FORMER SEN. ALBERT GORE Sr. of Tennessee keeps one wall of his home blank in hope it will one day be covered with pictures of the presidency of his son, former Sen. Albert Gore Jr. of Tennessee. But for now, the younger Gore is content to be the most influential vice president in history while his destiny year of 2000 approaches.

For the mercurial Bill Clinton, Al Gore has been a hard-granite friend, a steadying influence in an administration given to wild swings of policy and popularity. Squeaky-clean in a White House rocked by scandal, the latest being the Dick Morris episode, he was tapped by the president to give not one but two speeches to the Democratic National Convention.

Mr.

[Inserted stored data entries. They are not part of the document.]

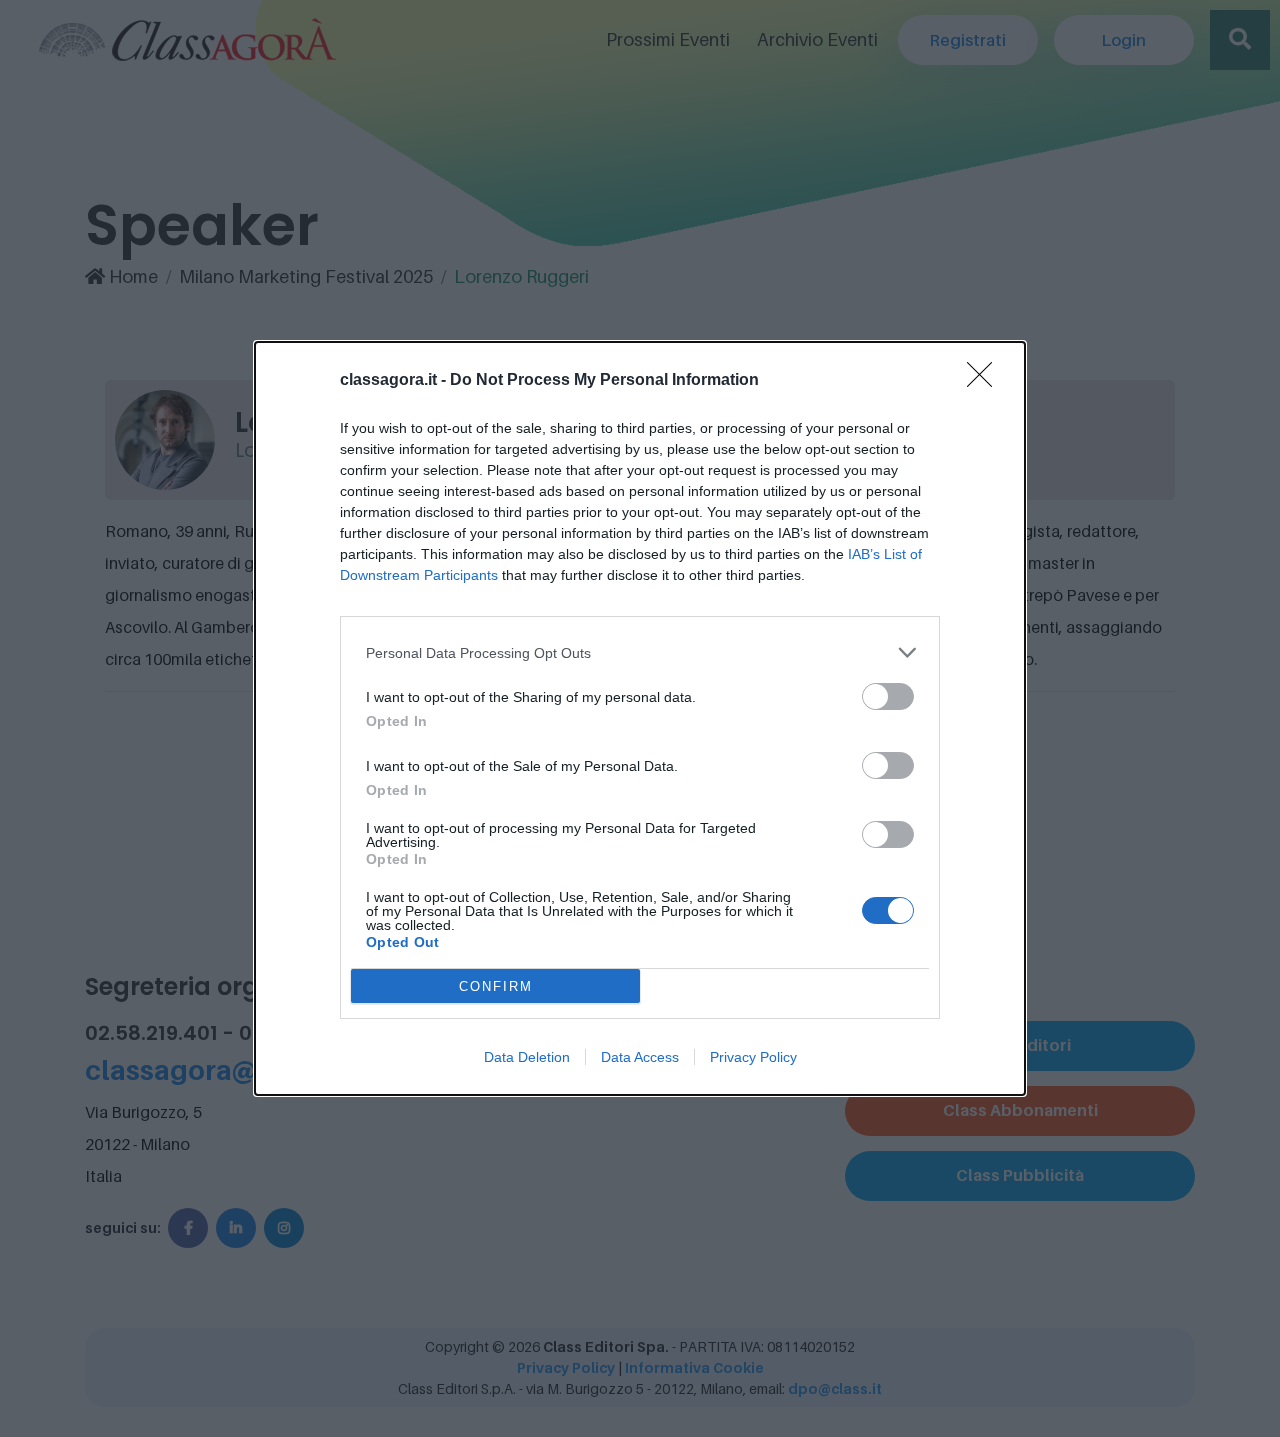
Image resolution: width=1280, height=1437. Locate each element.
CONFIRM (496, 986)
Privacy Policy (753, 1057)
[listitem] (640, 652)
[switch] (888, 696)
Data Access (640, 1057)
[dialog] (640, 718)
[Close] (986, 381)
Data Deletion (527, 1057)
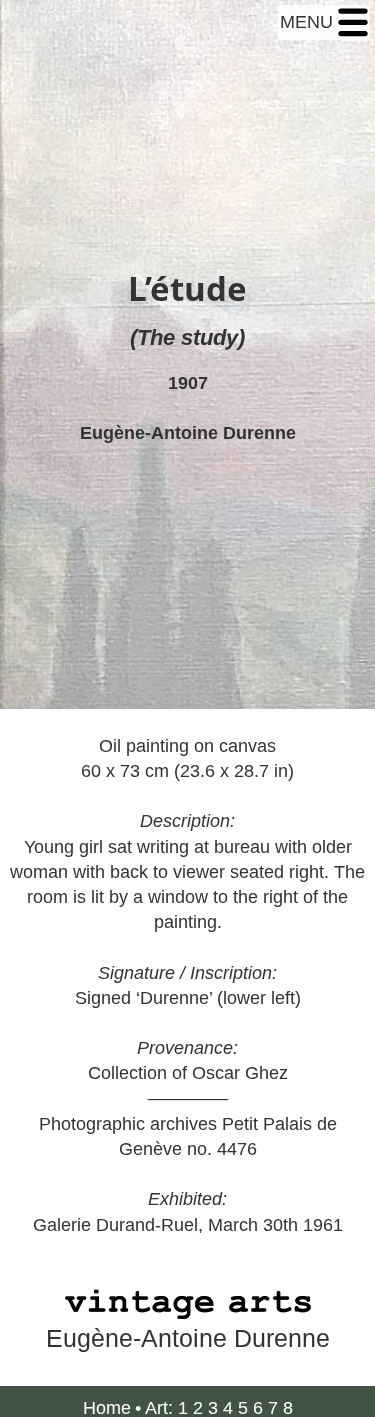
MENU (309, 22)
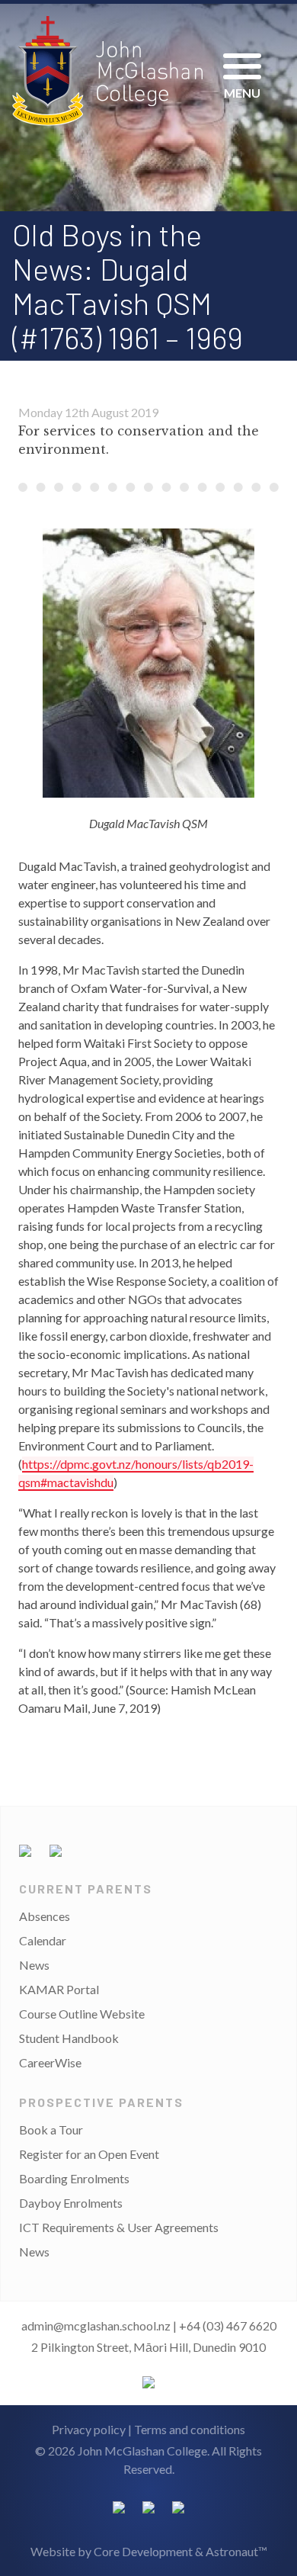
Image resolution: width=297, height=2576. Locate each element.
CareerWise (50, 2062)
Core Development (143, 2551)
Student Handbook (69, 2038)
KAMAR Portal (59, 1989)
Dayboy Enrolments (71, 2202)
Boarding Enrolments (74, 2178)
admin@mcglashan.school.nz (96, 2325)
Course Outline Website (82, 2013)
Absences (44, 1916)
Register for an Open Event (89, 2154)
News (34, 1965)
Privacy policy (89, 2429)
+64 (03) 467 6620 (227, 2325)
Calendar (42, 1940)
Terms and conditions (189, 2429)
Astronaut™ (236, 2551)
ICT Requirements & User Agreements (119, 2227)
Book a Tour (51, 2129)
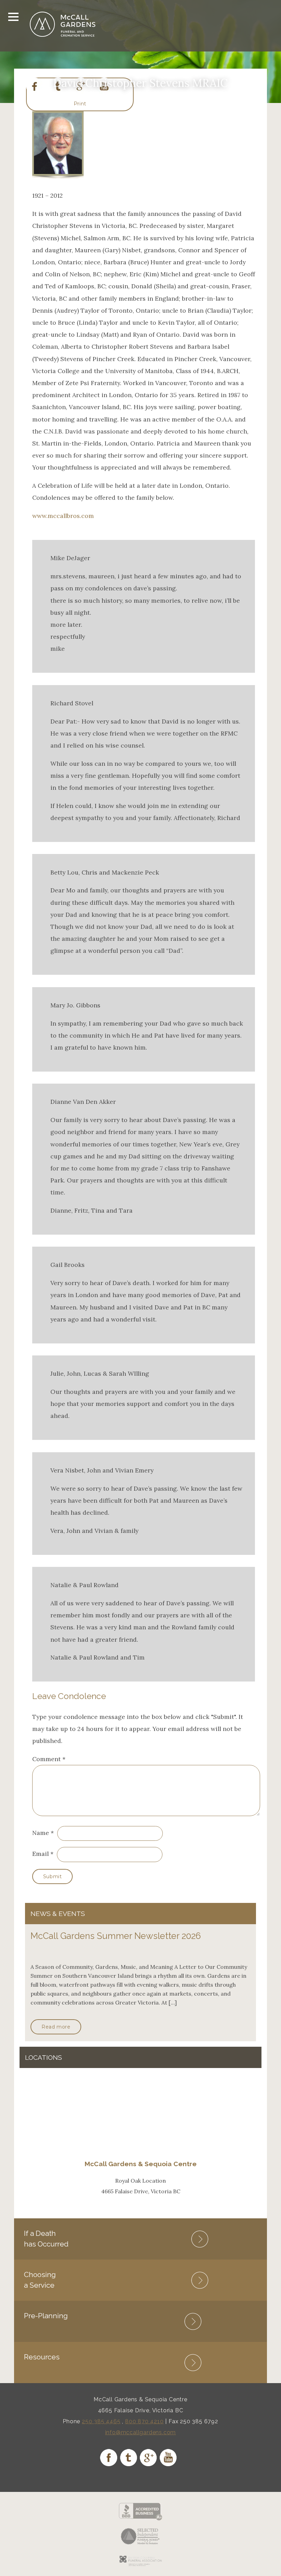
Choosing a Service (40, 2279)
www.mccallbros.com (63, 516)
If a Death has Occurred (46, 2238)
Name (40, 1833)
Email (40, 1854)
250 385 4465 (101, 2421)
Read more (55, 2027)
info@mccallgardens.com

Clinton's videotaped introduction of his "incomparable" running mate was as close to an endorsement-in-waiting as any ambitious politician could want. While delegates chanted "Four more years, then Gore," dreams of a 16-year Democratic dynasty were palpable.

But first there is an election to be won. And then comes the hard task of succession. George Bush pulled it off. But Richard Nixon was defeated after eight years of the Eisenhower presidency. Hubert Humphrey failed to succeed Lyndon Johnson. A four-year hiatus after Jimmy Carter did not save Walter Mondale.

Vice President Gore, a disciplined man, says he will not discuss his future until the time is ripe. He knows he faces rivals from within Democratic ranks, including former Speaker Dick Gephardt and Sen. Chris Dodd of Connecticut, both liberals who resent the party's move to the right under "New Democrat" Clinton-Gore leadership. Both lawmakers oppose the new welfare reform bill, an issue Mr. Gore carefully ignored in his convention speech.

In response to Mr. Gore's attacks on Republicans, GOP nominee Bob Dole snapped that "apparently, he's the hatchet man for the Democrats." If so, that is a running mate's traditional role, well filled by Mr. Dole when he was on President Gerald Ford's 1976 ticket.

Mr. Gore's larger worry should be the contradiction between his anti-smoking pitch and his past record of support for, and money from, the tobacco industry. The next four years will require the ultimate in aplomb and agility. Groomed from birth for the White House, he will be aiming to fill that wall in his dad's home.